The BUZZ: NYT Bestseller by the author of Seabiscuit. Soon to be a major motion picture directed by Angelina Jolie. Check out the trailer here.
The GIST: Louis Zamperini was a juvenile delinquent who was lucky to channel his energy into running, where he excelled to the 1936 Berlin Olympics. By age 26, he was an airman in WW11. His plane was shot down over the Pacific in 1943, and he survived on a raft for over forty days before being saved by the Japanese. Two harrowing years as a POW followed before the hostilities ended and he was released. Back home, he remained imprisoned by bitterness, flashbacks and dreams of vengeance. This story follows his path to wholeness after enduring unimaginable ordeals and hardship. How he gets to old age with an intact and optimistic spirit is as much an intrigue as any of the historical details.

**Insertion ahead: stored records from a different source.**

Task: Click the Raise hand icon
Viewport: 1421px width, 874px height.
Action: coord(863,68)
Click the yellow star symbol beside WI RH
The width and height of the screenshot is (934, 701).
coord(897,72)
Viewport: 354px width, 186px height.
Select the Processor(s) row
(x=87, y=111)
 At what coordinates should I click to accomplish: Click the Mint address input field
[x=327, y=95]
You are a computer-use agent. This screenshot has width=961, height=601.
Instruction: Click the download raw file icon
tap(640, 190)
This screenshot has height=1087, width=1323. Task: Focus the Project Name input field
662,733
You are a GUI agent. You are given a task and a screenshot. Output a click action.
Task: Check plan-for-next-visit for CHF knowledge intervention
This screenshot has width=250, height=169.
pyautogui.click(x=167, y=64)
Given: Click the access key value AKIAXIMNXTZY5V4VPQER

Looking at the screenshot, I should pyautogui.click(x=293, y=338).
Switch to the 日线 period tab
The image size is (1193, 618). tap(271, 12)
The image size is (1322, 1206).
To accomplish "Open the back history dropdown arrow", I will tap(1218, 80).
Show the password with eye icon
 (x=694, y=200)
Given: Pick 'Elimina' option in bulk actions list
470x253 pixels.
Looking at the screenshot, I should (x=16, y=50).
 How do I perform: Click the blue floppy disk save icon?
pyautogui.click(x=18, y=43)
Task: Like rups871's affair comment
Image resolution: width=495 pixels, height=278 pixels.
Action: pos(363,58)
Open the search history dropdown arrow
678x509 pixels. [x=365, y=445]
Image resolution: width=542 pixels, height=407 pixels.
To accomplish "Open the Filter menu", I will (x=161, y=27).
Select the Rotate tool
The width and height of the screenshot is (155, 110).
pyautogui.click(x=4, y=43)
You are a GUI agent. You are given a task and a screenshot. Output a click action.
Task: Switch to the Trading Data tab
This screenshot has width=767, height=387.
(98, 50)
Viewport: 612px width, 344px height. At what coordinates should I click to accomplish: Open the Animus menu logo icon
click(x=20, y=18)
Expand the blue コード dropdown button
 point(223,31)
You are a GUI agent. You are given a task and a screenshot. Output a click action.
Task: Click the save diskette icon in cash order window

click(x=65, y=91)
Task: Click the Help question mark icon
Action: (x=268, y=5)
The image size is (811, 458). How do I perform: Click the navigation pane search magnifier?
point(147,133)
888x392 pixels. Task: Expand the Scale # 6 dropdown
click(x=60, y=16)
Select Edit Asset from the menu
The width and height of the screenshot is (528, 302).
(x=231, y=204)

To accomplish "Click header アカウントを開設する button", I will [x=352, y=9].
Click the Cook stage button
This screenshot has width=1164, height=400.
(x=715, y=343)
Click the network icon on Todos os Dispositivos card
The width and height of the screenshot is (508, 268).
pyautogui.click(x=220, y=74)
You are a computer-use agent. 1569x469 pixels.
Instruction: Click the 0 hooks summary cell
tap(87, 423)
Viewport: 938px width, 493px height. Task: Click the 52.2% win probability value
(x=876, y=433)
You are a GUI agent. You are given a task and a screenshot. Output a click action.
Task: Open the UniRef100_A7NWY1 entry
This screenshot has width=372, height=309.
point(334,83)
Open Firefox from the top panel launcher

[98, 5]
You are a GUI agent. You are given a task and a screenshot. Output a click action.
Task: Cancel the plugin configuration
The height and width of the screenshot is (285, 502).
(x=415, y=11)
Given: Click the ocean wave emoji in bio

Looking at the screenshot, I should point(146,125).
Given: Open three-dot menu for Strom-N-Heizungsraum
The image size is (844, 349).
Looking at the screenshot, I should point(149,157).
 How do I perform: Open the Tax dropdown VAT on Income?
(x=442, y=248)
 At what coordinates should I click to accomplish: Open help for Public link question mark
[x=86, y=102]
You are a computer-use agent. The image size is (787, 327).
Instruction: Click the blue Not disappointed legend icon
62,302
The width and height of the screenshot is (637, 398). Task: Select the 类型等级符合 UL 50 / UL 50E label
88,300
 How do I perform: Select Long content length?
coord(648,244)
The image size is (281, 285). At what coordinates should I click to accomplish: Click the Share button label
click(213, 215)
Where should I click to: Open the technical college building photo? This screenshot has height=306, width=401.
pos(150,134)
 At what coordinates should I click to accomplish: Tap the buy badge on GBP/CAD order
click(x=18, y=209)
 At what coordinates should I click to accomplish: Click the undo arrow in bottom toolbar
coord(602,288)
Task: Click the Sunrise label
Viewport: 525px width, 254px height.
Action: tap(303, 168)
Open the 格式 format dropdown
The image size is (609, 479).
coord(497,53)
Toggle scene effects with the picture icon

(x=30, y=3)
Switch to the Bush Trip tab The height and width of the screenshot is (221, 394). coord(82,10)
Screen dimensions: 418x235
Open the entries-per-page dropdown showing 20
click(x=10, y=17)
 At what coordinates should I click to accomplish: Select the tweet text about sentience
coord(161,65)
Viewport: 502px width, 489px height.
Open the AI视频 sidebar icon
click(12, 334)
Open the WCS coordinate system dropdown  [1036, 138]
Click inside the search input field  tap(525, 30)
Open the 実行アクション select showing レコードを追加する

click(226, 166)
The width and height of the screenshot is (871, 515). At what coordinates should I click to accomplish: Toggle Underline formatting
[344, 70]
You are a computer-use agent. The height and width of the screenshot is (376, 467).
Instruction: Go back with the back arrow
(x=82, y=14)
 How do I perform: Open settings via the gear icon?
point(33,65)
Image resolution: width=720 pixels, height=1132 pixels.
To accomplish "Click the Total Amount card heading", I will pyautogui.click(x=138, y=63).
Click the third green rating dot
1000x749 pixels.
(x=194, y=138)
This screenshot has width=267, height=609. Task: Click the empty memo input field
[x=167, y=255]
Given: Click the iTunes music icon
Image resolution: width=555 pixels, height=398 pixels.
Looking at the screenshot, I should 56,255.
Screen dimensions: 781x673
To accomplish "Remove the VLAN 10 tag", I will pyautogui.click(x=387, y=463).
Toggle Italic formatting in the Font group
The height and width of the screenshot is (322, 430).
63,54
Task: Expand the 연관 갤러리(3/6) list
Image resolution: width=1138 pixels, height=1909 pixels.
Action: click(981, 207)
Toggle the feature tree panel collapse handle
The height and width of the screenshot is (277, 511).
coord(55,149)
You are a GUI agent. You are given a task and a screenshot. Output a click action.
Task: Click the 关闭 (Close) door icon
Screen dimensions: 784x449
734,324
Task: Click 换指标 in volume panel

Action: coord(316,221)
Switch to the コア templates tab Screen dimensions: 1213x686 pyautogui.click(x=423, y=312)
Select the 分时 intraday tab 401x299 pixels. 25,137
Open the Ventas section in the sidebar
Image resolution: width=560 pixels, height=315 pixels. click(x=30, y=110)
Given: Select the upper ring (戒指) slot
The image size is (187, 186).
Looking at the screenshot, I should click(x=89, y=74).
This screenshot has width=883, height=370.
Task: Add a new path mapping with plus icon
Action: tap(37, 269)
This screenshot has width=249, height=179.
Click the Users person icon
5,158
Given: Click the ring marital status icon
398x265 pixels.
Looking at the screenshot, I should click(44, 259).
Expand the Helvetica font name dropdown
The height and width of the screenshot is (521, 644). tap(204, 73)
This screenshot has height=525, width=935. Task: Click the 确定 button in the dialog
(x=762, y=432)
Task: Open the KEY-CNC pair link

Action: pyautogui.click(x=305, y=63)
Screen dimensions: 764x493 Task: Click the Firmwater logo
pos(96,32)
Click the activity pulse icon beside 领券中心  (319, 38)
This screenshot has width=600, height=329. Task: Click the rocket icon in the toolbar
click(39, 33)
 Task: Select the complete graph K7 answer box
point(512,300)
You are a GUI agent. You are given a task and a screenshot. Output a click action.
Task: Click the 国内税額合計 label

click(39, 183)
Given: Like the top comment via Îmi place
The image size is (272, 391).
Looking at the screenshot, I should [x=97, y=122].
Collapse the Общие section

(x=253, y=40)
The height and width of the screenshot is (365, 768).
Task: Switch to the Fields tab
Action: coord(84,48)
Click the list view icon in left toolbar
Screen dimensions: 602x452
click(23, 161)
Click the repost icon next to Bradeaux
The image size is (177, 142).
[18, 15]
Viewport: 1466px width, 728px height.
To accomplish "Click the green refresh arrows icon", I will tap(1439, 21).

The WRITING: Hillenbrand is a great storyteller. I don’t care much about horse racing, but loved Seabiscuit. Same for war histories – I’m not an enthusiast. My psyche can handle only so many accounts of atrocities. This book is just as difficult to process and absorb as any war chronicle, but well worth it. Hillenbrand is ambitious in the scope of her goals here. Combining sports and history provides a strong structure for this heavy tale. It needs it. The reader will be forced to reflect upon difficult truths, including our use of the atomic bomb to end the war. Personal reflections are inevitable as well, regarding optimism and pessimism, endurance and defiance in the face of abuse and suffering, and finally forgiveness. Hillenbrand was the right person to tell Louis’ amazing story. He passed away July 3rd at 97.
BUY or BORROW?: Buy it. I will flip through these pages when my own energies are flagging, and remember that the human capacity for strength and tenacity is boundless.
“Dignity is as essential to human life as water, food, and oxygen. The stubborn retention of it, even in the face of extreme physical hardship, can hold a man’s soul in his body long past the point at which the body should have surrendered it.”